黑須男子再次仔細打量,發現隻是一片雜草密集的普通樹林,臉上露出一絲疑惑神色。
陸文彬身周靈氣蔓延而出,化作數道氣旋将他的身形托起,整個人如同大鳥一般飛上天空,徑直向他觀察的那處飛去。

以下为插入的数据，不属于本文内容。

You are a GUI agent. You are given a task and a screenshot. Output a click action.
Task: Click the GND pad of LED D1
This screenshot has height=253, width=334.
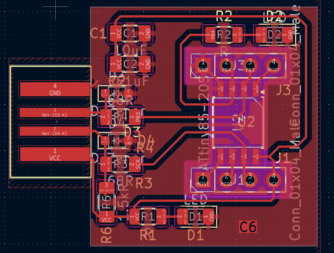(211, 216)
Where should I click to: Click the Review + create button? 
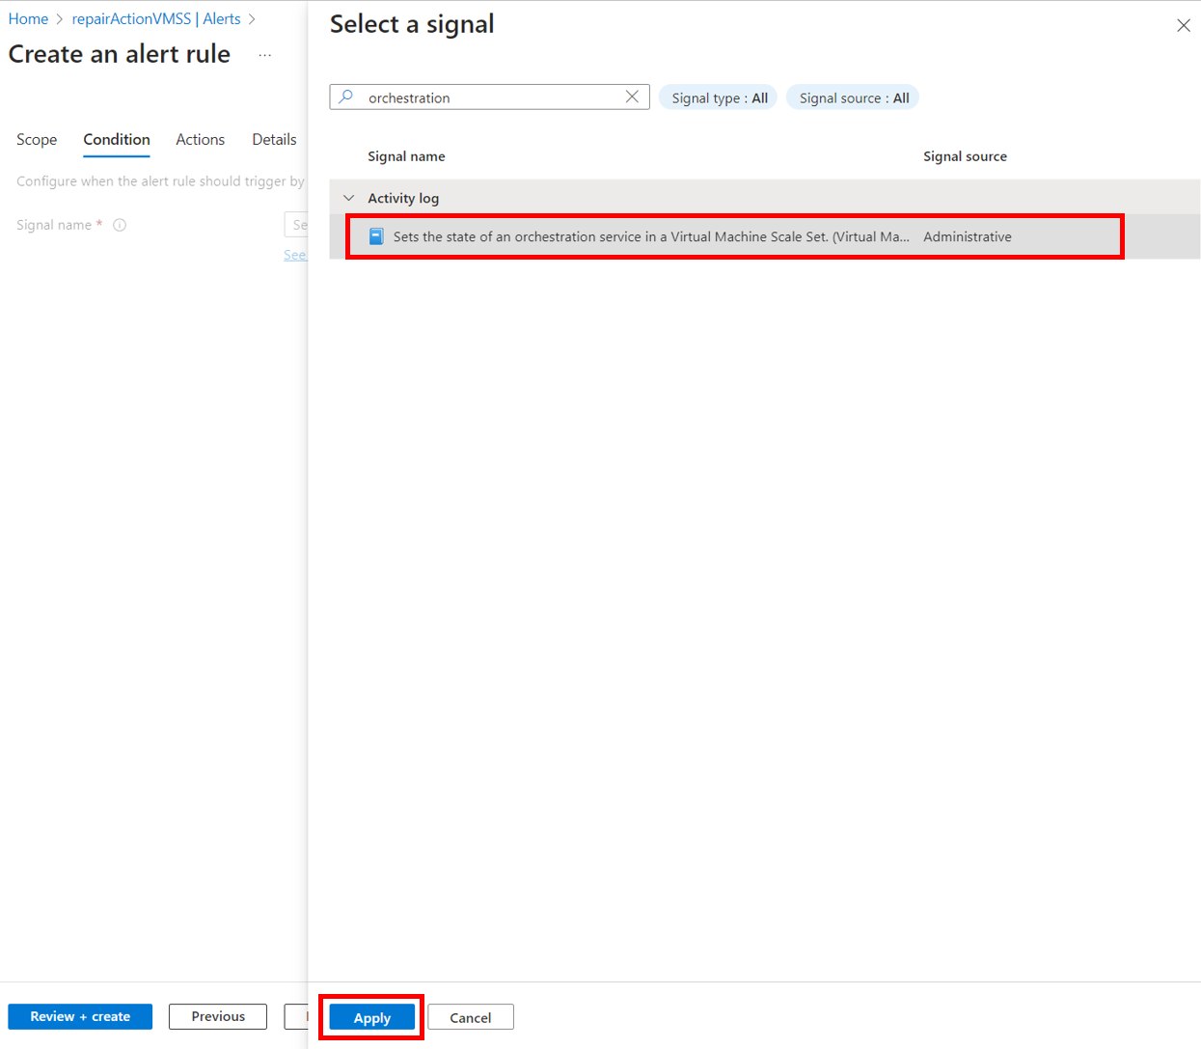[80, 1016]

黑須男子心中不解,但還是一樣馭風而起,跟上了陸文彬。
片刻之後,兩人一前一後落在了林間的雜草裡。
陸文彬左右觀察,目光突然看着某處一凝,三步并作兩步上前。
齊腰高的雜草被分開,露出了躺在地上的葉天。
他閉着眼睛,仿佛隻是安詳睡着,但周遭的大雨不斷傾瀉而下,讓看到他的陸文彬和黑須男子都知道事情肯定沒有那麼簡單。

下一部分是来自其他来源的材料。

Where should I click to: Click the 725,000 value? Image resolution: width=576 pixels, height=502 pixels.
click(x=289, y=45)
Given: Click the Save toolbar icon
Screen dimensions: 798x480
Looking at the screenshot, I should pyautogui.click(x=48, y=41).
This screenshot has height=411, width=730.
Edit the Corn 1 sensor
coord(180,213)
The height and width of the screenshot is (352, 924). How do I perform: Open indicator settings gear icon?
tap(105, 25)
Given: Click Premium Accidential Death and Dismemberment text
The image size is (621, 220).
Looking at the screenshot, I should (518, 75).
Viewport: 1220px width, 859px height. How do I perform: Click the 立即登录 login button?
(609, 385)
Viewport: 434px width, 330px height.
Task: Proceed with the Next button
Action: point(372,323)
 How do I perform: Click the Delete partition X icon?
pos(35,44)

“他死了,”黑須男子看着葉天,微微搖頭,做出了判斷。
“死亡的時間應該沒多久,而且看起來沒有什麼外傷,或許是因病去世,然後被人抛屍在此處。”陸文彬點了點頭。
在兩人的眼裡,此時的葉天氣息全無,生機斷絕,更何況隻是一個凡人,這種情況,除了死亡之外,不會有其他的可能。
陸文彬打量了一會兒葉天,便轉移開了目光,将注意力放在了周圍繁盛的花草樹木之上。
在此處發現葉天隻是意外,讓陸文彬産生好奇心的其實是周圍的這些花草樹木。
剛才在船上随意的一眼,陸文彬看到了此處的花草樹木似乎頗有靈蘊。
這種感覺在陸文彬的眼裡,應該隻有一些極其罕見的天材地寶之上才會擁有。
但是現在來到跟前觀察,卻發現這一片的花草樹木似乎隻是較之其他稍微繁盛了一些,除此之外,沒有什麼特殊的地方。
都是極普通的凡俗植物而已。
更何況細看之下,此地的天地靈氣極為稀薄,甚至可以說是貧瘠,幾乎不可能孕育出蘊含靈氣的天材地寶。
這種種情況讓陸文彬心中做出判斷。
剛才的一眼,或許隻是幻覺。
“應該還是即将前往的聖堂給心裡的壓力太大了……”陸文彬心中閃過這樣的念頭,微微歎了口氣。
“回去吧,”陸文彬招呼了一聲,飛回了河流上的船隻。
黑須男子緊跟其後離開。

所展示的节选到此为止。